How Service, Not Tech, Is Disrupting Legal

I felt like I had my own lawyer to deal with customer service, and the lawyer had taken the deal on contingency!

disruptionService (getservice.com) is my favorite new company. In fact, my experience using Service was so positive that it has impacted the way I’m thinking about legal disruption — and Service isn’t even a legal tech company per se. But before I explain the broader implications, first a word on Service.

Dealing with customer service can be a dizzying experience. Just the thought of having to make a call where you know, going in, that you will have to sit on hold with fuzzy music playing on repeat is enough to trigger physical convulsions.
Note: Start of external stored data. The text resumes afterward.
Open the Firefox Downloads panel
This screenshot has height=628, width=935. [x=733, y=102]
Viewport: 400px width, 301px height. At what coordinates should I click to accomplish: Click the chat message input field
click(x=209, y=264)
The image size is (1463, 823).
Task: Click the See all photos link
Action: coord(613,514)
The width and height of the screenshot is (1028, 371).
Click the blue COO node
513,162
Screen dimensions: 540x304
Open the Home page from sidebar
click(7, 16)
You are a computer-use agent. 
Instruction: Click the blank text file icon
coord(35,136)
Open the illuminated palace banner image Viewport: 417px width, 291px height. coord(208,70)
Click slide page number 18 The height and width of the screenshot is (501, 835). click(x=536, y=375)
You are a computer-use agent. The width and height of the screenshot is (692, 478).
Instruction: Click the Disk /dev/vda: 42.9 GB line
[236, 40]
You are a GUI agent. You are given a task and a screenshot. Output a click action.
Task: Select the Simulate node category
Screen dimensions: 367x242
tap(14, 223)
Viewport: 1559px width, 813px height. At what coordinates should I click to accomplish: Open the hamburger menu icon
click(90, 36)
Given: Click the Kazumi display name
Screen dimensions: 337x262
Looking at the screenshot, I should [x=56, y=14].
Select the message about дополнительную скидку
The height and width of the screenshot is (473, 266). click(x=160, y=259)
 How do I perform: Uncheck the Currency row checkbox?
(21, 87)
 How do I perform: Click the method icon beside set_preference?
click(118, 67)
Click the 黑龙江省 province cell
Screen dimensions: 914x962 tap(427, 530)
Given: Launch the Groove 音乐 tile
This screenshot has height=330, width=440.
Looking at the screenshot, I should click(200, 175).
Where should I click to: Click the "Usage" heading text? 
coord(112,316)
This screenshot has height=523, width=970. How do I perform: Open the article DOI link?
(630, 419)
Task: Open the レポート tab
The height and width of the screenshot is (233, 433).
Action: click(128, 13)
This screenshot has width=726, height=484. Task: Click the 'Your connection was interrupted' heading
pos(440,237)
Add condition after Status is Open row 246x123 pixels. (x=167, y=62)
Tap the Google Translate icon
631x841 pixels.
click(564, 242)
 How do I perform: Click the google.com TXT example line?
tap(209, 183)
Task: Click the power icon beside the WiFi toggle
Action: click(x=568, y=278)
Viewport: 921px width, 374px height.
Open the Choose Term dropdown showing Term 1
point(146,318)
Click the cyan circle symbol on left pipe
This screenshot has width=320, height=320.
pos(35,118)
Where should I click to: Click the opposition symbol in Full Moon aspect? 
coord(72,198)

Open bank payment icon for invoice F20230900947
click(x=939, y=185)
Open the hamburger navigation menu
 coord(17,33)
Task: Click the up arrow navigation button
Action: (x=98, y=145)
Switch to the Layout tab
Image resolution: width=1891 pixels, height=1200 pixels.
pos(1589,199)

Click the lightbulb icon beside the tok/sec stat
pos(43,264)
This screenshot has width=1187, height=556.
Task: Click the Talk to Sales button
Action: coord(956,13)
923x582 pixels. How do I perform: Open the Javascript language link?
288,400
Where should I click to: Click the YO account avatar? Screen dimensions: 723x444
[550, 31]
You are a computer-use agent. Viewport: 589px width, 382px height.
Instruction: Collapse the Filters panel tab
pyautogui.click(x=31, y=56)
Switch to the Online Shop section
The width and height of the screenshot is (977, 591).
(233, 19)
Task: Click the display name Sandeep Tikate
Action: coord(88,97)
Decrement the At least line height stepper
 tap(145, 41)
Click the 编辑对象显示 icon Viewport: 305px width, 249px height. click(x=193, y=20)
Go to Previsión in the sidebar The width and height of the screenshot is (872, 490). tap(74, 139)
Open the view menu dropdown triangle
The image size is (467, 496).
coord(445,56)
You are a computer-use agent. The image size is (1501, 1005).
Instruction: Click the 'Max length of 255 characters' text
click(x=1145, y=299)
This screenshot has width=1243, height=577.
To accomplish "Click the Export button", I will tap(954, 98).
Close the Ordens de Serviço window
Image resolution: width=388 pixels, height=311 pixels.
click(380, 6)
Whatever compensation you might receive is never worth the time you spend groveling for restitution.

Like I said: dizzying.

Last year I had a two such  dizzying experiences with Air France (an airline I normally LOVE). First, the airline lost my bag on a flight to San Francisco leaving me in Silicon Valley for the Apttus Accelerate conference without my clothes — and that wasn’t even the bad part! The bad part was that it took six months, eleven phone calls and multiple online forms to get paid back. Then, while traveling this summer with my entire family from Washington, D.C. to Tel Aviv, a pilot’s strike forced Air France to cancel our flight, and we were rerouted two days later on an inferior airline. What made it worse was that Air France had never contacted us to let us know about the pilot’s strike, so we made the two hour trip to the airport with small children. TWICE.

The travel agents at the airport told me — are you sitting down? — to take up my complaints with customer service.

So several calls and case IDs later, Air France offered us vouchers equal to a fourth of the ticket price. Now, maybe because I’m a hyper competitive bastard lawyer, I rejected that offer, but Air France wouldn’t budge.

I love flying Air France, but this experience left a sour taste in my mouth. And compounding my frustration was the fact that I know people who are customer service savants. I have a sister-in-law who routinely gets upgraded and/or reimbursed by companies who simply look at her the wrong way. I once told her that she should start a company where she calls customer service, haggles with them on behalf of other people and takes a success fee.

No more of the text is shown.